Novas declarações da Coreia do Norte sobre o teste de uma petardo de hidrogênio estão atraindo terror e ceticismo de políticos e especialistas. Mesmo que o país não seja considerado uma superpotência nuclear, é aceito que eles possuam algumas ogivas nucleares, ainda que sem a tecnologia de mísseis necessária para lançá-las. Mas, por fim, qual é a diferença entre a conhecida petardo atômica e a petardo de hidrogênio?

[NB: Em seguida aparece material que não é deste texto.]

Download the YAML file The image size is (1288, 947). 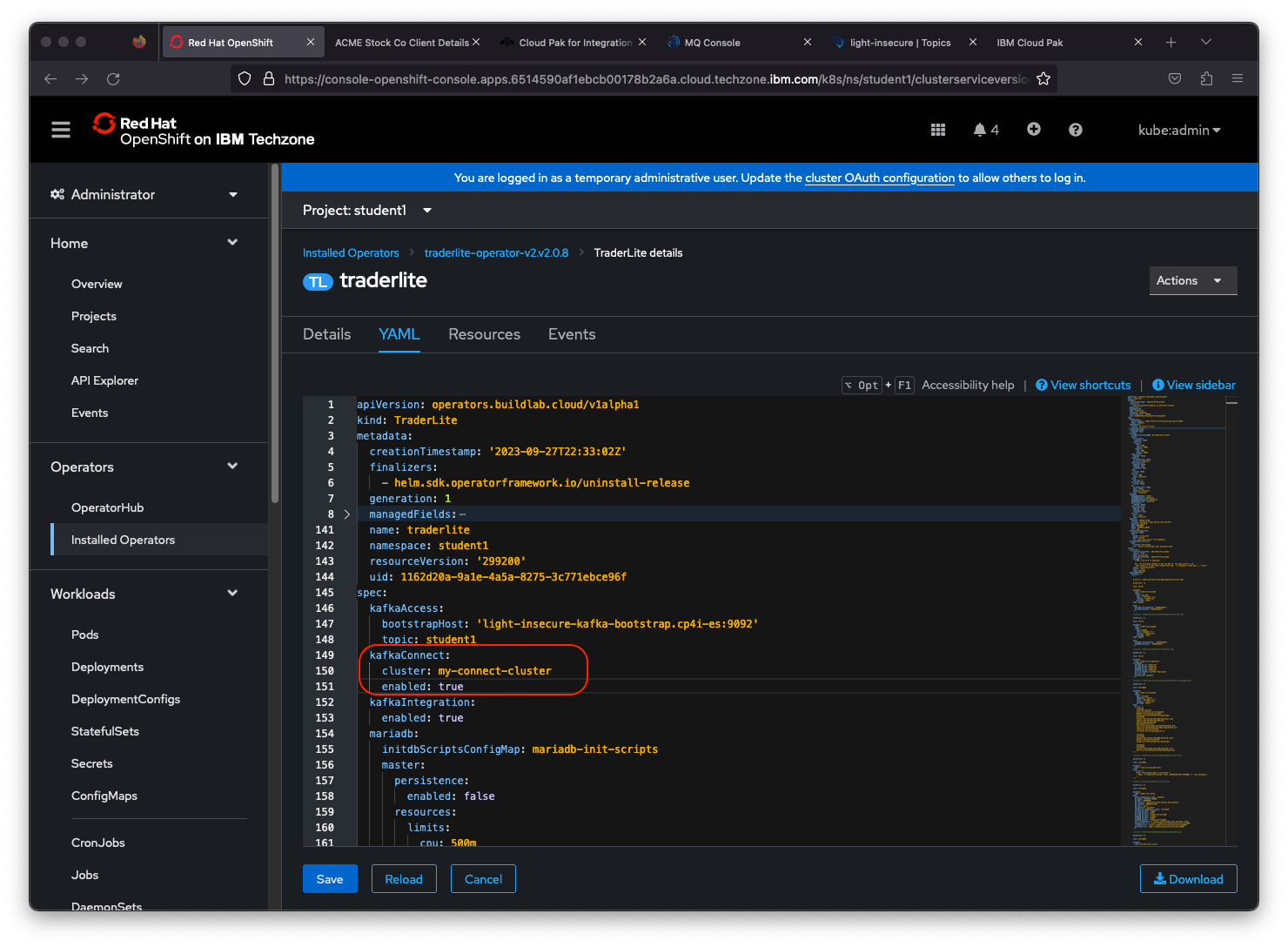point(1188,878)
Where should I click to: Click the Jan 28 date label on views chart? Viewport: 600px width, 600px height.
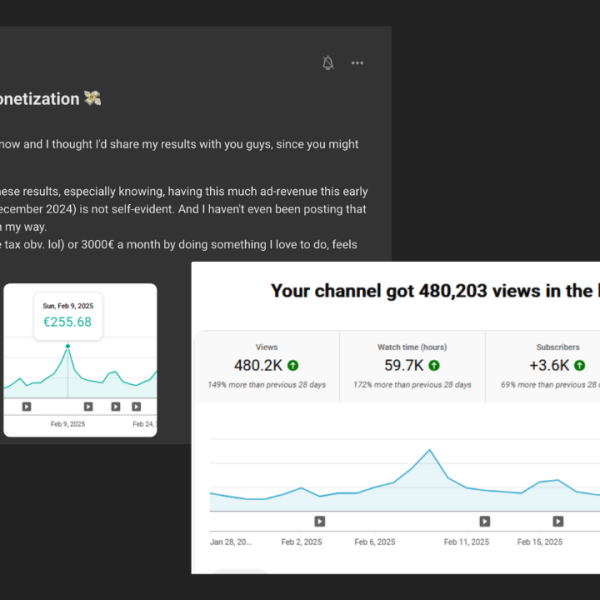pyautogui.click(x=231, y=541)
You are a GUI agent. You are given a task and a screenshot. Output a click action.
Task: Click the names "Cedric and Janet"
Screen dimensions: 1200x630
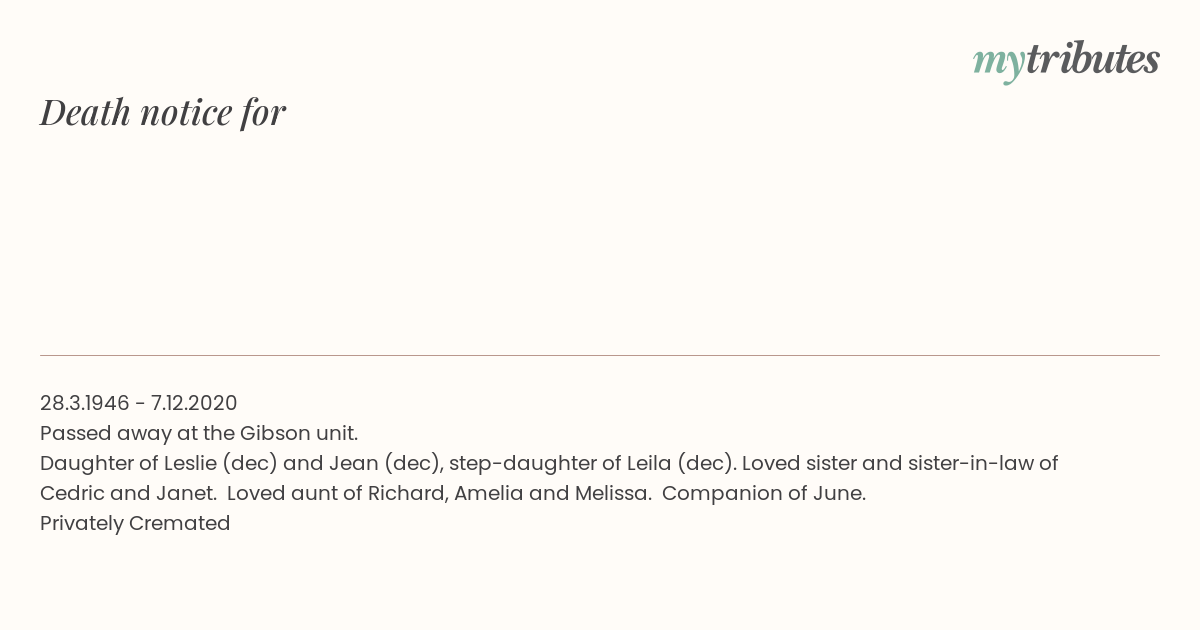[127, 493]
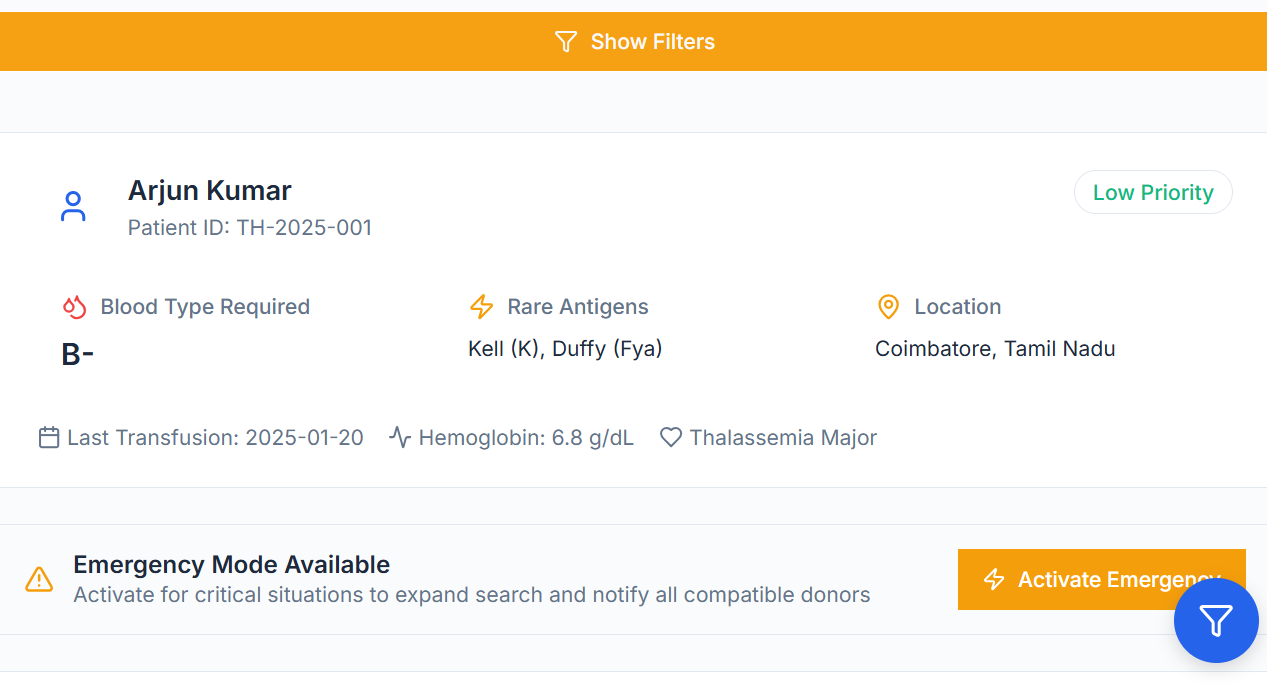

Pode parecer estranho, mas, na verdade, as duas são bombas atômicas. O que as difere é porquê cada uma obtém força dos átomos. Além disso, nem todas as armas nucleares são feitas da mesma forma. Apesar de as bombas atômicas, porquê as lançadas sobre Hiroshima e Nagasaki durante a Segunda Guerra Mundial, serem extremamente destrutivas, bombas de hidrogênio podem ser pelo menos milénio vezes mais fortes que suas antecessoras.

Fissão vs. Fusão

A diferença entre a petardo atômica e a de hidrogênio é que uma faz a fissão nuclear e a outra a fusão.

Na petardo atômica, ocorre a fissão, que é a reação causada no choque entre um nêutron e um núcleo instável. Como resultado, temos a quebra deste núcleo – por isso o nome “fissão”, que significa subdivisão. Esse processo desculpa uma reação em masmorra, em que novos nêutrons vão se incubar com outros núcleos instáveis, causando novas fissões.

Para entender melhor: pegue um prato e pese. Agora, quebre-o em pequenos pedaços e coloque tudo novamente na balança. Se você não deixou nenhuma lasca de fora, o peso da material é o mesmo, notório? Mas isso não é o que ocorre cá. Quando o núcleo se quebra, uma quantidade de tamanho se transforma em muita força!



Voltando para a já conhecida petardo jogada na cidade japonesa de Hiroshima, você imagina a quantidade de material quebrada para originar tamanha devastação e 140 milénio mortes? Apenas 1 kg!

Se você está surpreso, saiba que as bombas de hidrogênio têm um poder ainda maior: nelas, a fusão nuclear ocorre com a união de núcleos, que dão origem a novos elementos químicos. Isso é verosímil através da colisão de átomos, que, juntos, formam outro, mais pesado. Esse processo libera força e, dependendo, pode gerar nêutrons livres. Entretanto, isso não acontece de forma oriundo, já que os campos eletromagnéticos se repelem. É preciso subida pressão e temperatura para que ocorra a colisão.

A Coreia do Norte tem mesmo uma petardo de hidrogênio?

Muitos especialistas estão desconfiados desta possibilidade. Para Jeffrey Lewis, do Instituto Internacional de Estudos Nucleares, armas termonucleares são complicadas, exigindo experiências e testes. Ele acredita que um cenário mais tecnicamente plausível é que a Coreia do Norte possa estar experimentando combustíveis de fusão, porquê deutério e lítio, para aumentar o rendimento de uma explosão de fissão.

De qualquer forma, ninguém quer remunerar para ver.